The DNT, however,  took the innovations planned for Canal Park and turned them into a story about…traffic congestion. The required sacrifices were made before the altar of the Parking God, which must be appeased anytime anyone anywhere ever suggests any changes that might make someone park 20 feet further away or drive around the block again in search of a spot. The lede could have been the heaps of people the city engaged with in the Imagine Canal Park process. Instead, the story fixates on the concerns of a single “resident.” (A resident of what? Canal Park? Park Point? Duluth? The story never says.) People are upset, and apparently the media must reward upset people with coverage, because grumbling in a Facebook comment apparently now passes for news.

This isn’t to say that there aren’t some valid questions about traffic flow when closures like this occur. Those questions have a place in this story. But to frame it as if an annoyance caused by the change is more significant than the change itself resorts to a tired trope, and frames the debate in ways that bias the casual reader against the cause before it even has a chance to get off the ground. It becomes an implicit force for a status quo that is taken for granted, one that reinforces a lack of creativity and makes acceptance of the current conditions the default against which all efforts for change must overcome. And we wonder why local politics is so often dominated by inertia and a handful of powerful voices.

This particular article set me off because so many of the premises of the complaints are shaky. We know from decades of experience that people adapt to changes in traffic patterns pretty quickly, and learn to go on with their lives. (For similar reasons, added roadway capacity almost never reduces congestion.) Aside from some necessary accommodations for the disabled and elderly, Americans are fat and could stand to walk that extra 20 feet, and likely will not suffer for it. The “people will drive through it anyway” complaint does not exactly jive with the picture atop the article showing large orange barrels and ROAD CLOSED signs that would take some pretty serious cluelessness or alcohol consumption for anyone to drive through. And yet the entire story is framed around the complaints of one commenter with no obvious credentials to comment on the subject. While this is an especially grating example, it’s not hard to imagine any number of topics where the rants of the uninformed or lazy both-sides-must-be-covered-without-assessing-the-merits reporting predominates, and leaves an impoverished discourse in its wake.
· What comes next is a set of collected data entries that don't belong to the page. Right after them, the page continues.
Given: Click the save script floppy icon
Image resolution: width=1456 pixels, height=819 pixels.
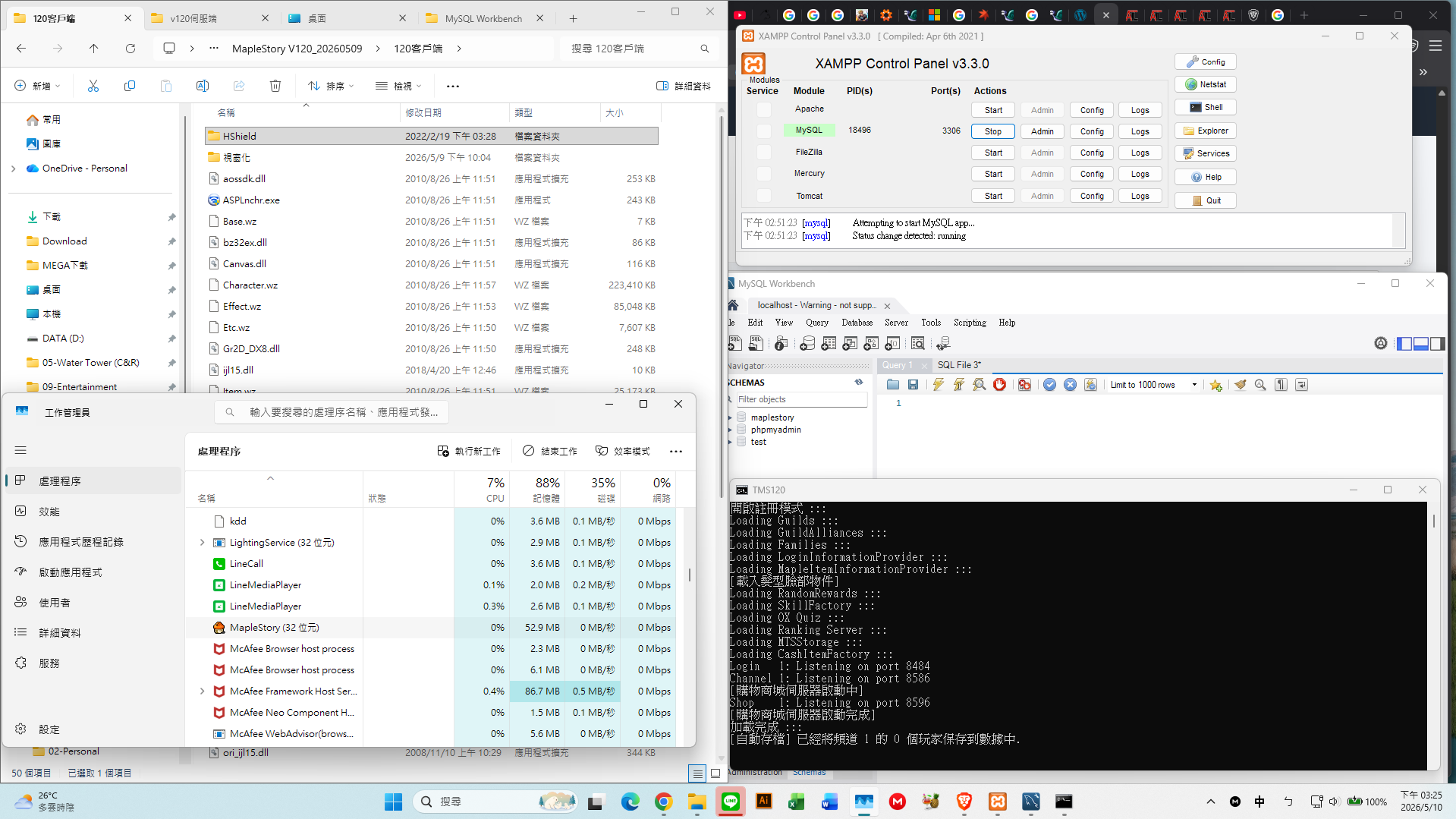Looking at the screenshot, I should [914, 385].
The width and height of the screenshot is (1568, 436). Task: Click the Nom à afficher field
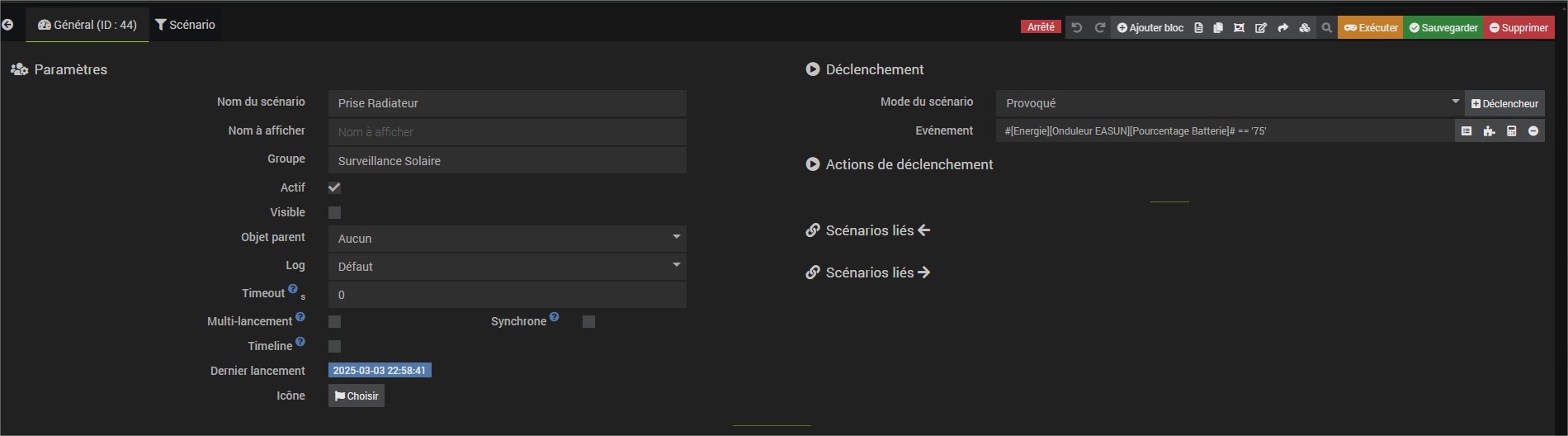(x=507, y=132)
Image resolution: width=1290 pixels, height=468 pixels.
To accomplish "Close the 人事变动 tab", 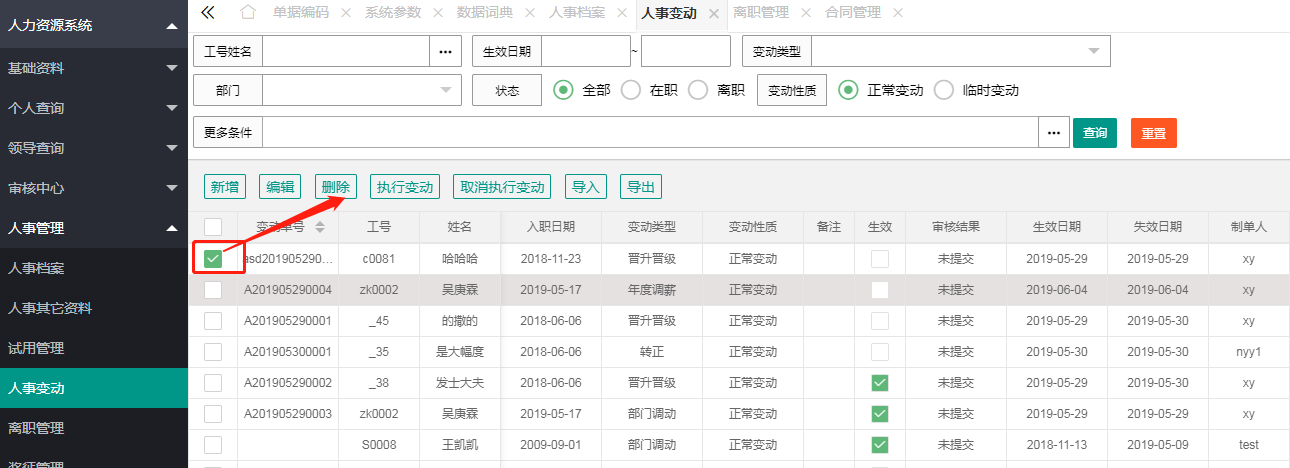I will click(713, 13).
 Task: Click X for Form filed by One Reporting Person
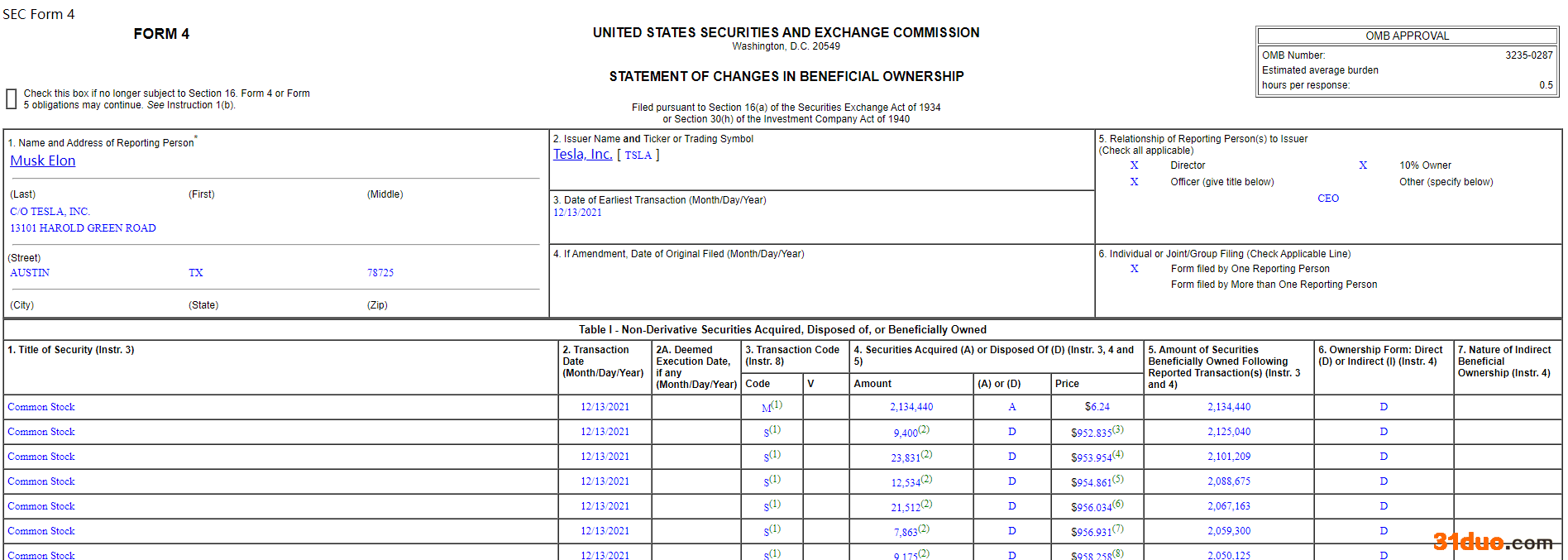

Normally, I think the News Tribune does a reasonably good job on things like this. Most of its writers do their homework and give a much more thorough picture than one gets on, say, TV news, where simplified black-and-white narratives are far more pervasive. But that doesn’t excuse the tyranny of lazy narratives when it rears its ugly head, and anyone who writes should resist it at every opportunity.